### Testo
┌──

LA CORTE SUPREMA DI CASSAZIONE
SEZIONE LAVORO
Composta dagli Ill.mi Sigg.ri Magistrati:
Dott. BERRINO Umberto – Presidente –
Dott. D’ANTONIO Enrica – Consigliere –
Dott. MANCINO Rossana – Consigliere –
Dott. CALAFIORE Daniela – rel. Consigliere –
Dott. CAVALLARO Luigi – Consigliere –
ha pronunciato la seguente:
ORDINANZA
sul ricorso 314/2015 proposto da:
V.R., elettivamente domiciliata in ROMA, PIAZZA MARTIRI DI BELFIORE, 2, presso lo studio dell’avvocato UGO PRIMICERJ, rappresentata e difesa dall’avvocato MANLIO LUBRANO DI SCORPANIELLO;
– ricorrente –
contro
ASSOCIAZIONE CASSA NAZIONALE NOTARIATO, in persona del Direttore pro tempore, elettivamente domiciliata in ROMA, VIA FLAMINIA 160, presso lo studio dell’avvocato ONOFRIO SPINOSO, che la rappresenta e difende;
– controricorrente –
avverso la sentenza n. 7487/2013 della CORTE D’APPELLO di NAPOLI, depositata il 30/12/2013 R.G.N. 7446/2006.

└──

### Consegna
Secondo il testo, quale avvocato rappresenta e difende l'Associazione Cassa Nazionale Notariato? I dati sono materiale a sé, indipendente dal testo.

### Estratto dati
┌──

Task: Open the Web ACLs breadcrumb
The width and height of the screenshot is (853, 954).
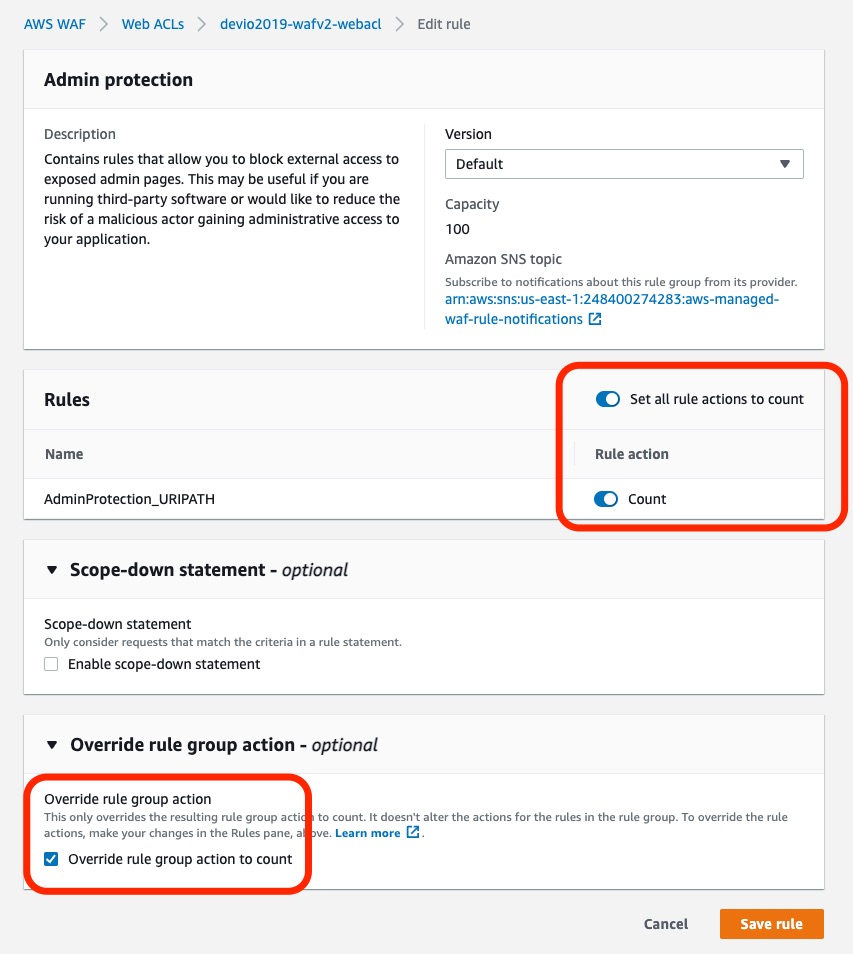Action: [152, 23]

└──

### Risposta
L'avvocato Onofrio Spinoso.